# Using this definition of “closeness”, how close is $L$ to $V$?

For a class $W$:

Let $\mathcal{T}_0(W)=W$.
Let $\mathcal{T}_{\alpha+1}(W)=\{x\in V:x\subseteq\mathcal{T}_\alpha(W)\}\cup\mathcal{T}_\alpha(W)$.
Let $\mathcal{T}_{\beta}(W)=\bigcup_{\alpha\in\beta}\mathcal{T}_\alpha(W)$ for limit ordinals $\beta$.

Let $\mathrm{K}(W)=\min\{\alpha:\mathcal{T}_\alpha(W)=V\}$ (if such a minimum exists). The smaller this value is, the "closer" $W$ is to $V$.
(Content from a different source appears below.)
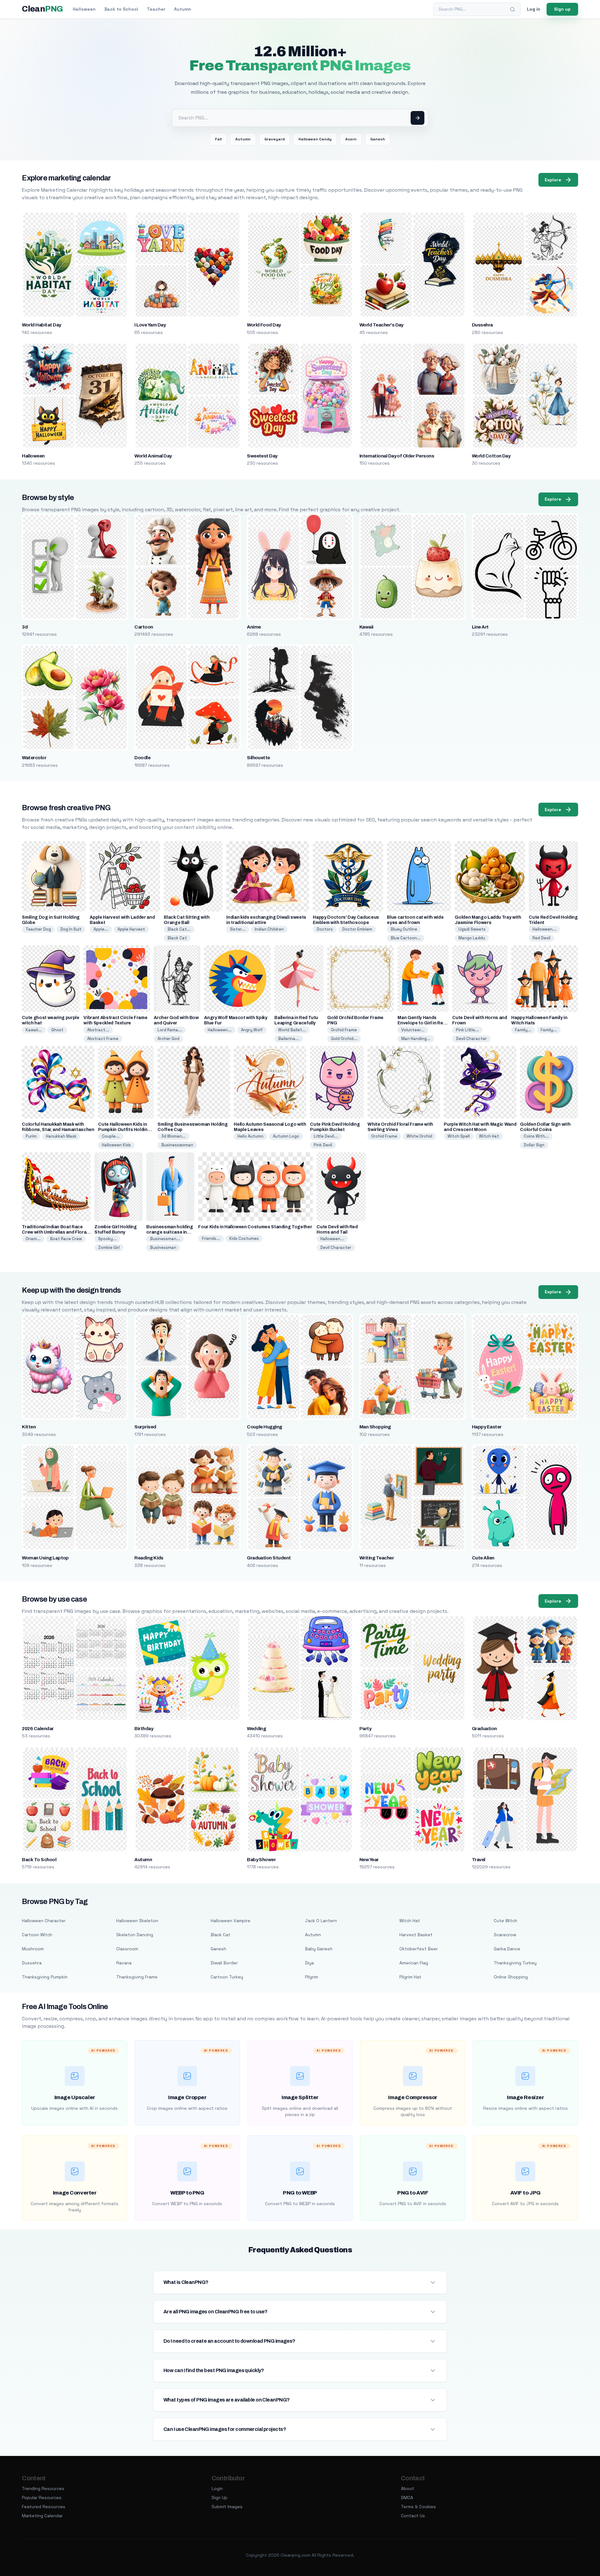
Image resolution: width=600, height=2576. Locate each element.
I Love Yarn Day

With this definition, $\mathrm{K}(L)$ is guaranteed to be either a limit ordinal or $0$. Quite clearly $\mathrm{K}(L)=0\Leftrightarrow V=L$.

However, assuming $V\neq L$, is it possible to prove what $\mathrm{K}(L)$ is? Are there any models of ZFC in which it does not exist? (I.E. $M\models\forall\alpha\in\mathrm{Ord}(\mathcal{T}_\alpha(L)\neq V)$)

A couple facts that may help:

• $\mathcal{T}_\alpha(L)$ is transitive for every $\alpha$ (Proven by transfinite induction)
• $V_{\omega+\alpha}\in\mathcal{T}_\alpha(L)$ (Proven also by transfinite induction)
• $\mathrm{K}(L)\neq\alpha+1$ for any $\alpha$ (Transfinite induction)
• $V\setminus L$ is either the empty set or a proper class (Deduction using the fact that $L$ is transitive and a model of the axiom of pairing)

Assume $V\not=L$. I claim that $K(L)$ does not exist.

There is a set $X\subset Ord$ with $X\notin L$.

For any ordinal $\alpha$, let $R_\alpha$ be a well-founded tree of rank $\alpha$, and let $\rho:R_\alpha\to \alpha$ be its rank function. For every $r\in R_\alpha$ define a set $x_r$ as follows:

• $x_r = X$ if $\rho(r)=0$.
• $x_r = \{ x_t: t \in succ(r)\}$ if $\rho(r)>0$. Here, $succ(r)$ is the set of direct successors of $r$ in $R_\alpha$.

I claim that $x_r\notin {\mathcal T}_{\rho(r)}$ for all $r$.

This is clear if $\rho(r)=0$, as $x_r=X\notin L={\mathcal T}_0(L)$.

If $\rho(r)=\beta+1$, and $t\in succ(r)$ has rank $\beta$, then $x_t\notin {\mathcal T}_\beta(L)$, so $x_r\nsubseteq {\mathcal T}_\beta(L)$.

If $\rho(r)=\delta$ is a limit, then for each $\beta<\delta$ we can find a successor $t$ of $r$ of rank $>\beta$. Since $x_t\in x_r$, we have $x_r\nsubseteq {\mathcal T}_\beta(X)$, so also $x_r\notin {\mathcal T}_\beta(X)$. So $x_r\notin {\mathcal T}_\delta(X)$.